Under Massachusetts law, it'll probably take 10 days for the election of Scott Brown to be certified and for Brown to be sworn in as a Senator. Nothing nefarious -- that's just how orderly transfers of power work in a democratic system. Consequently, Paul Kirk will continue to serve as Senator up until the point that Brown is properly sworn in.
Barney Frank, God love him, doesn't think Kirk counts:
"I know some of my Democratic colleagues had been thinking about ways to, in effect, get around the results by working in various parliamentary ways, looking at the rules, trying to get a health care bill passed that would have been the same bill that would have passed if [MA AG] Martha Coakley [D] had won, and I think that's a mistake," Frank said. "I will not support an effort to push through a House-Senate compromise bill despite an election.

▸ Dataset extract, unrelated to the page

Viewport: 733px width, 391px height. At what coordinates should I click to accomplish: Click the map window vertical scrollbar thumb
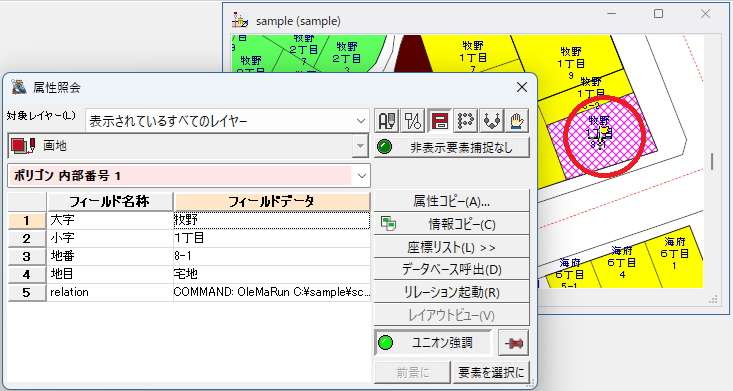pyautogui.click(x=712, y=161)
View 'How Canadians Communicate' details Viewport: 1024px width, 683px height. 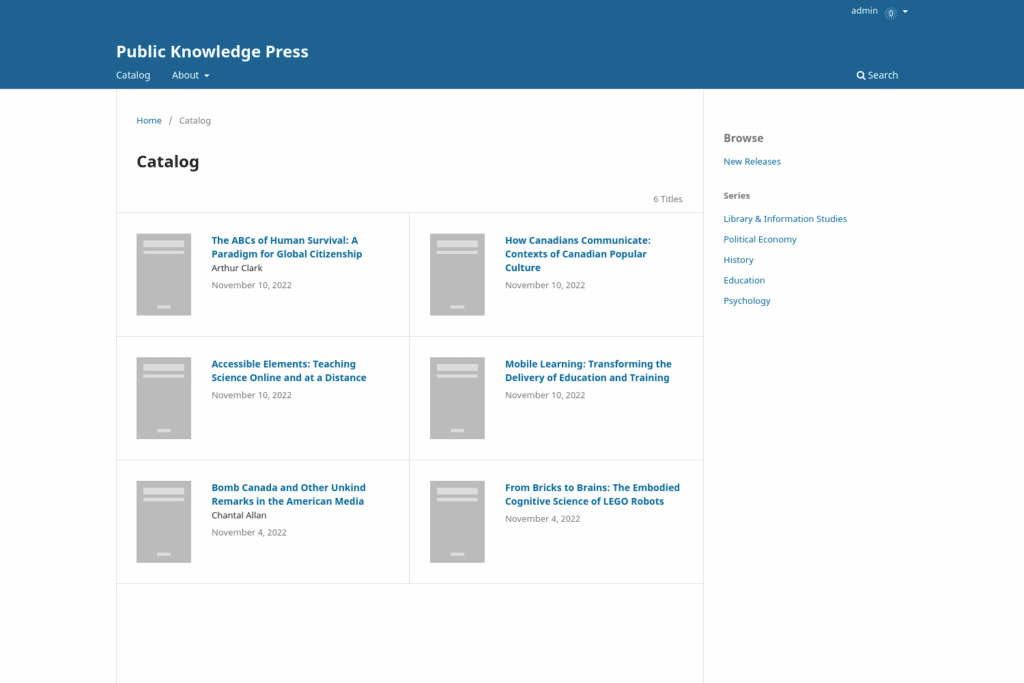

I'm disappointed in how it came out, but I think electoral results have to be respected."
Jim Webb agrees, except ever so more so:
“In many ways the campaign in Massachusetts became a referendum not only on health care reform but also on the openness and integrity of our government process,” Mr. Webb said. “It is vital that we restore the respect of the American people in our system of government and in our leaders. To that end, I believe it would only be fair and prudent that we suspend further votes on health care legislation until Senator-elect Brown is seated.”
You know, I don't remember Jim Webb going on strike and filibustering all Senate votes while Norm Coleman and the Republican Party used every procedural trick at their disposal to keep Al Franken out of the Senate for six months. And there's a good reason for that: government has to function per its own rules. Coleman and the Republicans may have been acting in bad faith in delaying Franken's swearing in, but life had to go on for the Senate while the mess in Minnesota was sorted out.
Lame ducks are a feature, not a bug, of our republic. They allow the work of government to continue as our democratic process ensures that the results of elections are proper, accurate, and complete. And while lame ducks generally don't engage in major legislation, they retain the powers of their offices, and occasionally do attempt to make significant changes on their way out the door -- witness George W. Bush's "midnight" executive rulemaking. That's how our government works.
Now I'm not advocating that a health bill be hurried through Congress in the next couple days -- far from it. I've got serious reservations about the bill on offer, and it would be a shocker if a rush bill didn't end up looking a lot uglier than what's currently being discussed. But this notion that the work of government needs to be put on hold, and the country resigned to twiddling its thumbs and listening to "Little Spanish Flea," while we wait for one of 100 senators to be sworn in, is just absurd -- especially when there's another senator properly holding that seat. It's even more ludicrous when you consider that this senator doesn't change the balance of power in the chamber. He represents the 41st member of a minority caucus. No committee chairs will be ousted following his swearing-in. Mitch McConnell will not become the Majority Leader. Dick Durbin and Harry Reid won't have to move to less desirable offices. All Brown represents is one more Senator in a small minority. Now sure, you can say that he does represent "the end of the Democratic supermajority."
But how can he represent the end of something that never existed?
Congress should feel free to continue to do the people's work over the next few days. That's how we do in a republican democracy.